Moss played when he wanted to and was a disruptive oaf when he didn't want to play. As you said, he could have been the best of all time.
He is the single biggest reason the 07 Patriots were so dominant. It wasn't Tom Brady, the glory hog QB who gets all the credit. Clearly Brady has played there many seasons and while the team has often been good they were never THAT good.
You can have Randy Moss to build a team. Good luck when he decides he doesn't want to play - which will be much of the time if history is any judge.
I've coached a ton of "Randy Moss" type kids.......if you're goal is to win,  you'd be an idiot to not take a player with exceptional talent.....Have you ever coached a team shawn?  I would be surprised if anyone with coaching experience wouldn't take a player who was always the best player on the field.....

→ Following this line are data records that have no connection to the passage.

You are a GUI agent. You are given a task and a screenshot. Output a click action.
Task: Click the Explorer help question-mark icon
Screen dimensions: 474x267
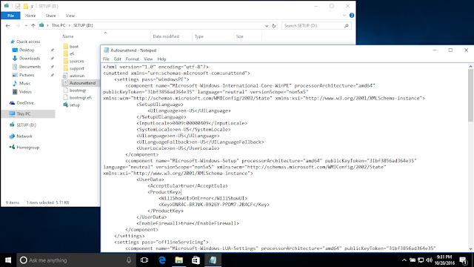tap(352, 16)
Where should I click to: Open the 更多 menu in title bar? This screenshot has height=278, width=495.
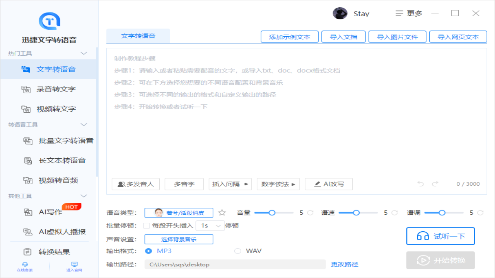pos(409,14)
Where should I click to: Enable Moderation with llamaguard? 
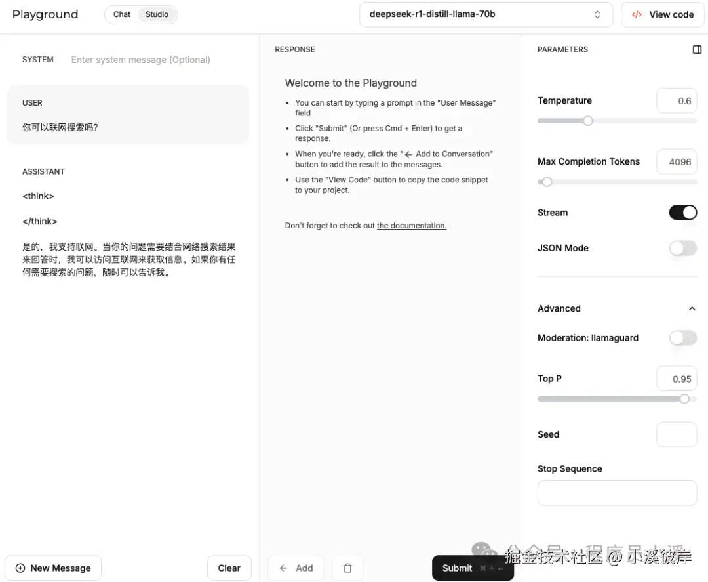pos(682,337)
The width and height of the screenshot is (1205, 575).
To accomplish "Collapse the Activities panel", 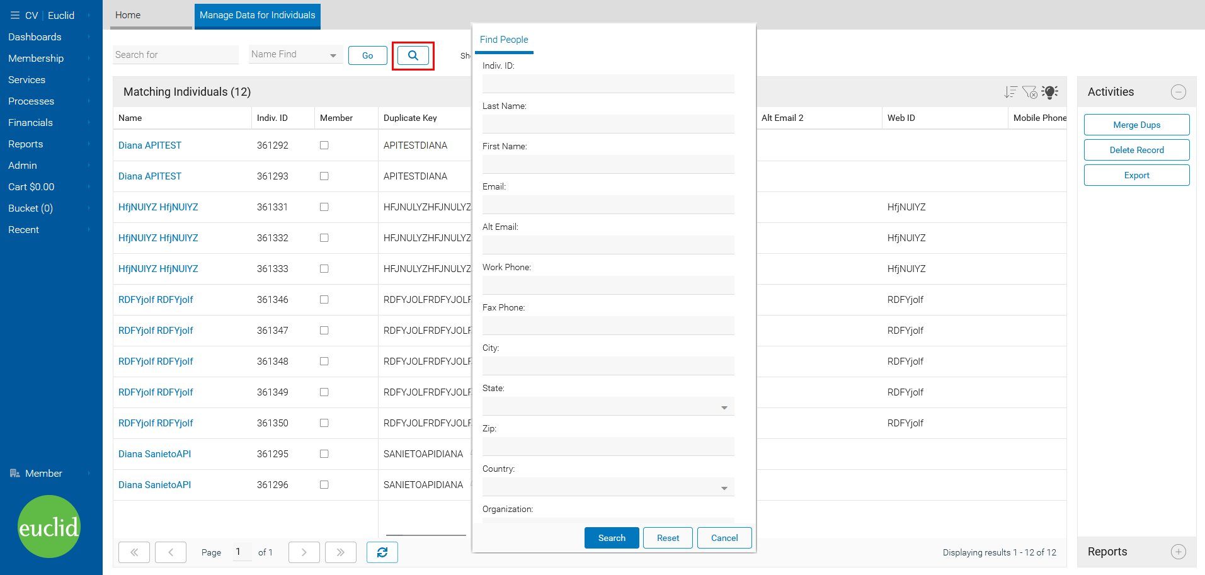I will (1178, 92).
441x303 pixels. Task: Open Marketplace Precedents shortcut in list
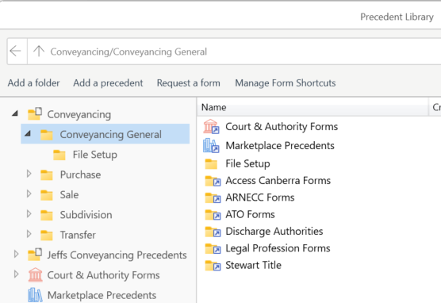[280, 146]
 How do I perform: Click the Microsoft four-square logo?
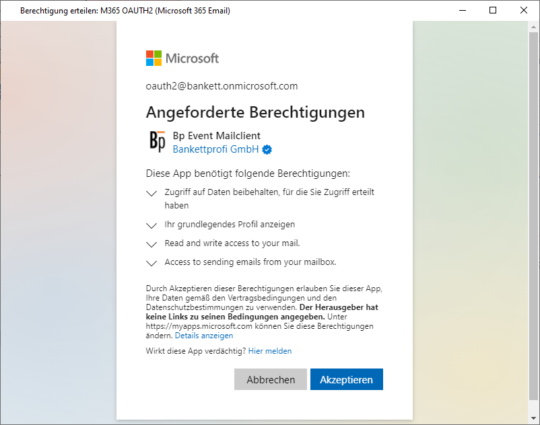154,58
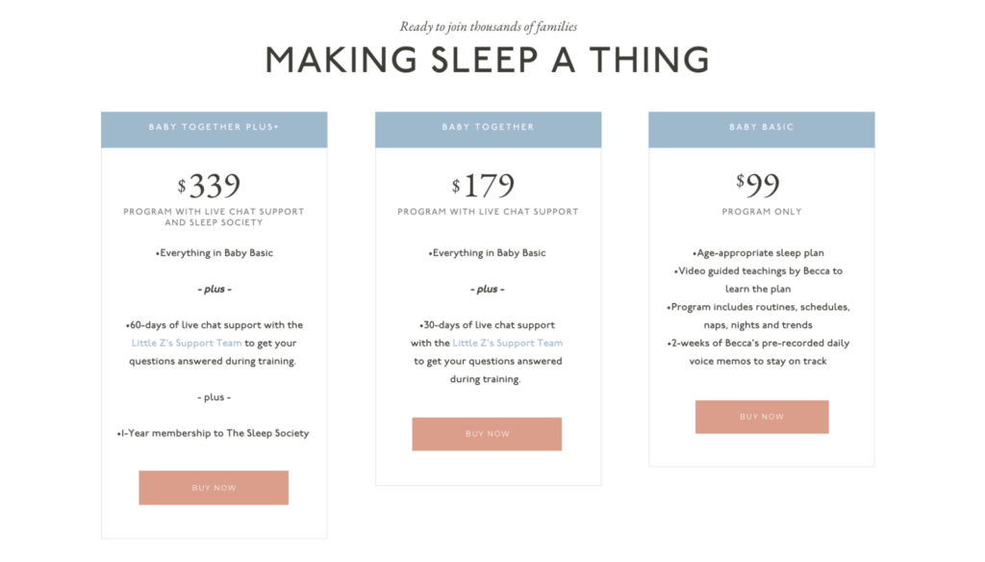Viewport: 985px width, 562px height.
Task: Select the Baby Basic header banner
Action: (762, 130)
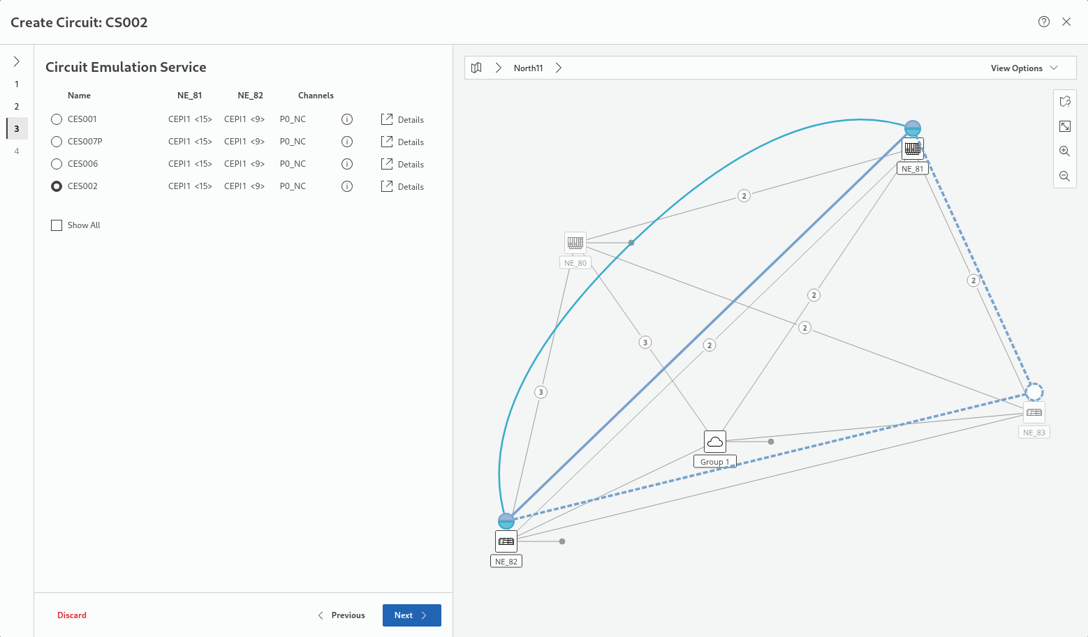
Task: Click the zoom in magnifier icon
Action: point(1064,151)
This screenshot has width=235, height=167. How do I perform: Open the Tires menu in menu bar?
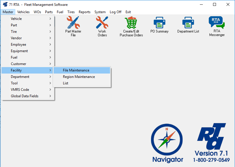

Players with exceptional talent don't help you win when they don't work hard, disrupt the chemistry of your team, and generally waste everyone's time with their antics.
Honestly, I'd rather lose with players who work hard than win with the best player on the field who is a constant source of disruption. Sometimes the cost of a victory simply isn't worth the price.

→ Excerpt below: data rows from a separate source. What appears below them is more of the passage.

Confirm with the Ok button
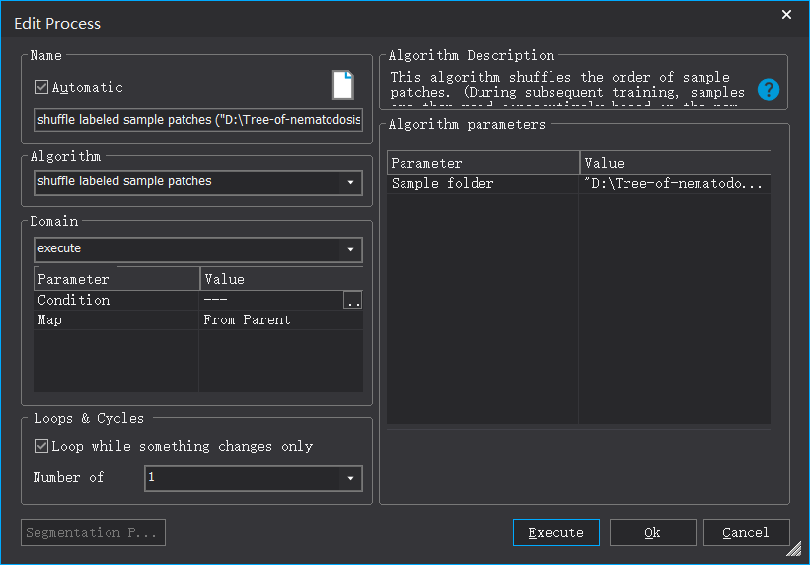810x565 pixels. pyautogui.click(x=652, y=532)
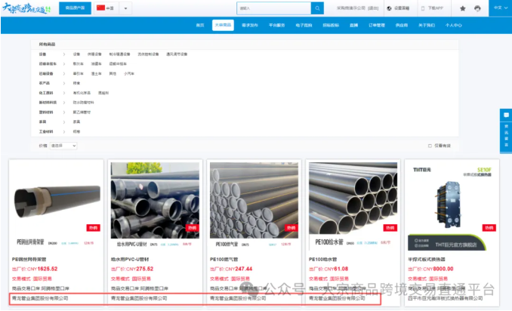The width and height of the screenshot is (512, 311).
Task: Open the 中文 language dropdown
Action: click(x=498, y=8)
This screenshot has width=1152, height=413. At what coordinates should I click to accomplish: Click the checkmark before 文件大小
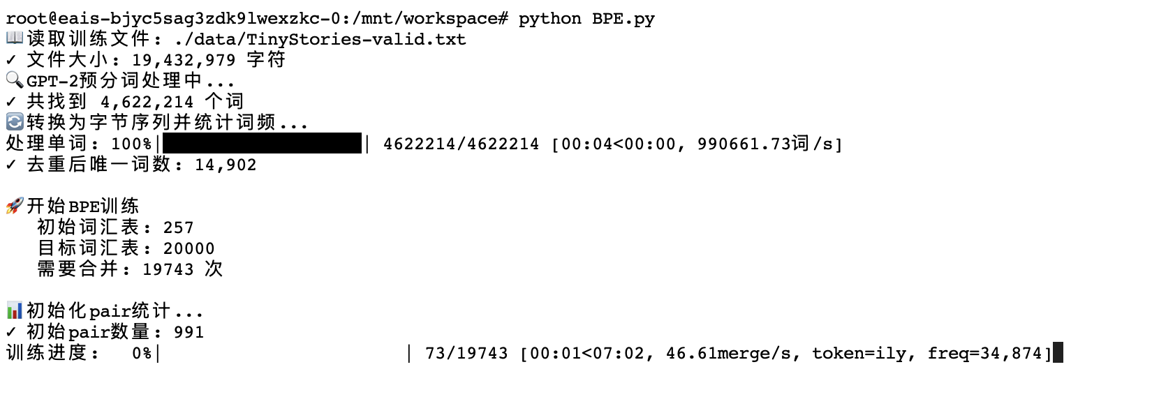tap(10, 60)
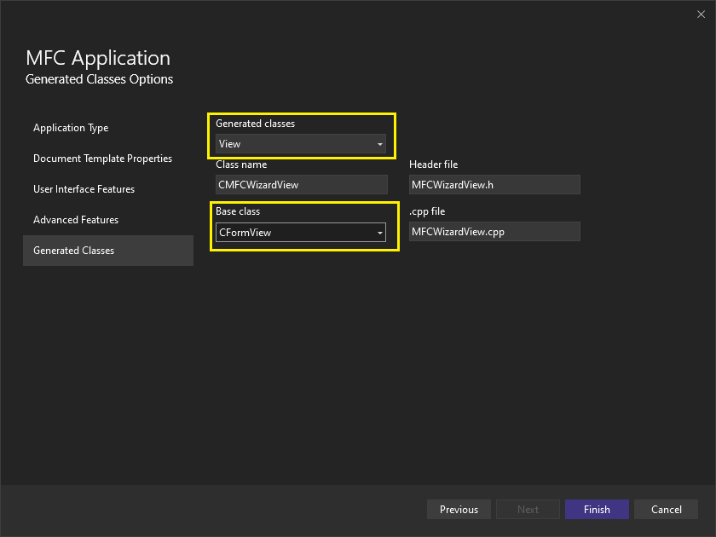The image size is (716, 537).
Task: Cancel the MFC Application wizard
Action: pos(666,509)
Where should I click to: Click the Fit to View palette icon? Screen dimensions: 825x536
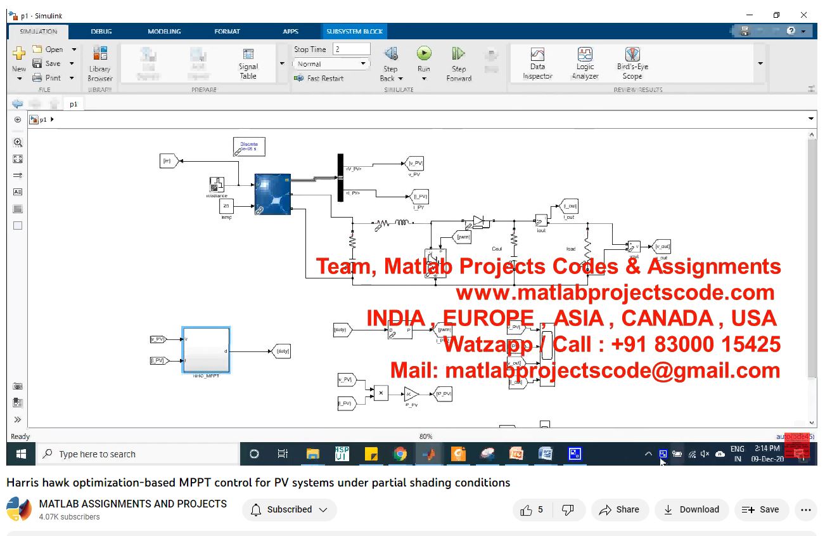[x=18, y=159]
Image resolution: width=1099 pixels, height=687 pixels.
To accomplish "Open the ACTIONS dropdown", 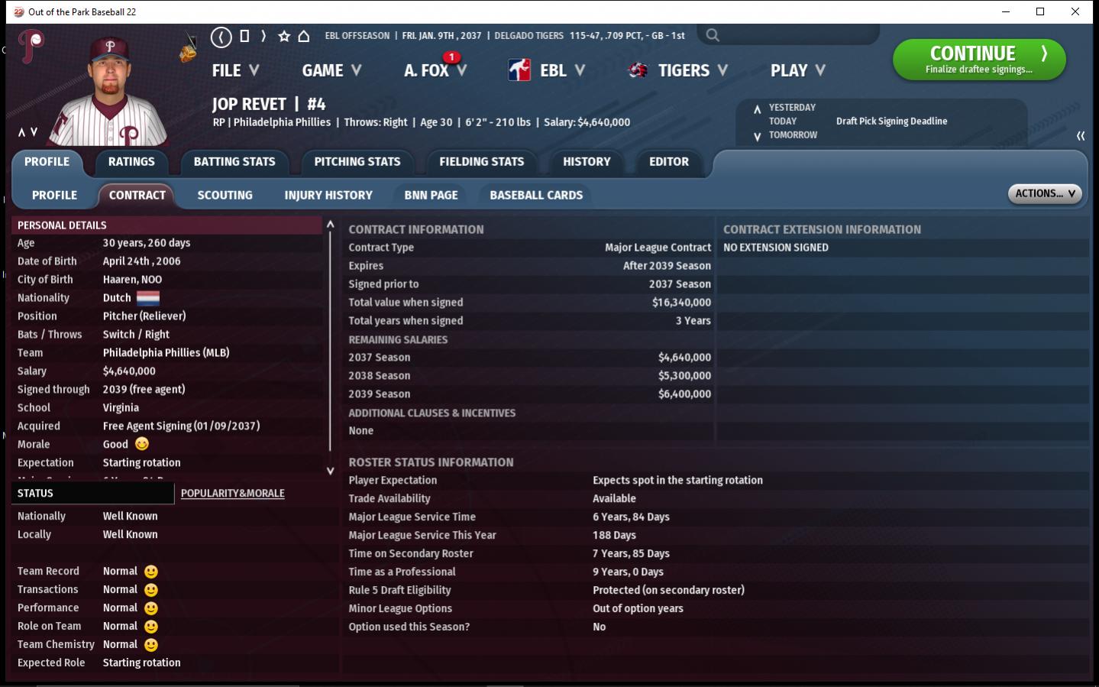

They most certainly do!  In fact, when kids don't practice hard but play well (and aren't jerks) they're called "gamers"....I would go  as far to say that kids who try there hardest in practice are few and far between.....and often trying hard isn't enough to overcome superior athletic ability.
You use the term kids, so I'm going to use that as well and work with the idea that we are discussion young people who both desire and need the influence of positive adults teaching life lessons.
Kids all practice hard if you teach them it is to be expected and offer the right incentives.
A kid who deliberately didn't practice hard wouldn't get a chance to play well for me. The "gamer" would find himself sitting on the bench until he decided to give a better effort.
When you do that, other kids respect it. They know even the "best" player can't get away with giving the coach a hard time or being lazy, so they don't do it either.
Again, part of what is wrong with America. Kids get the message they can slack off in practice and then be a "gamer" and that's okay, then they also think that's okay in other areas of life, and this is part of why the work ethic is abysmal.
Instead, if we teach kids they have to work to get what they want (in this example, practice hard to get to play) then they learn valuable life lessons which translate to other areas.
If kids who try the hardest in practice are "few and far between" then I would suggest the coach should give more incentives to try harder in practice.
Superior athletic ability is never an excuse to be lazy. I would not hesitate to bench the most athletic kid in the world if he thought that his athleticism was an excuse to be lazy. I'd rather him learn the lesson to work harder and be the best he can be, even if it is the difference between winning and losing in a game that is rather meaningless in the grand scheme of life.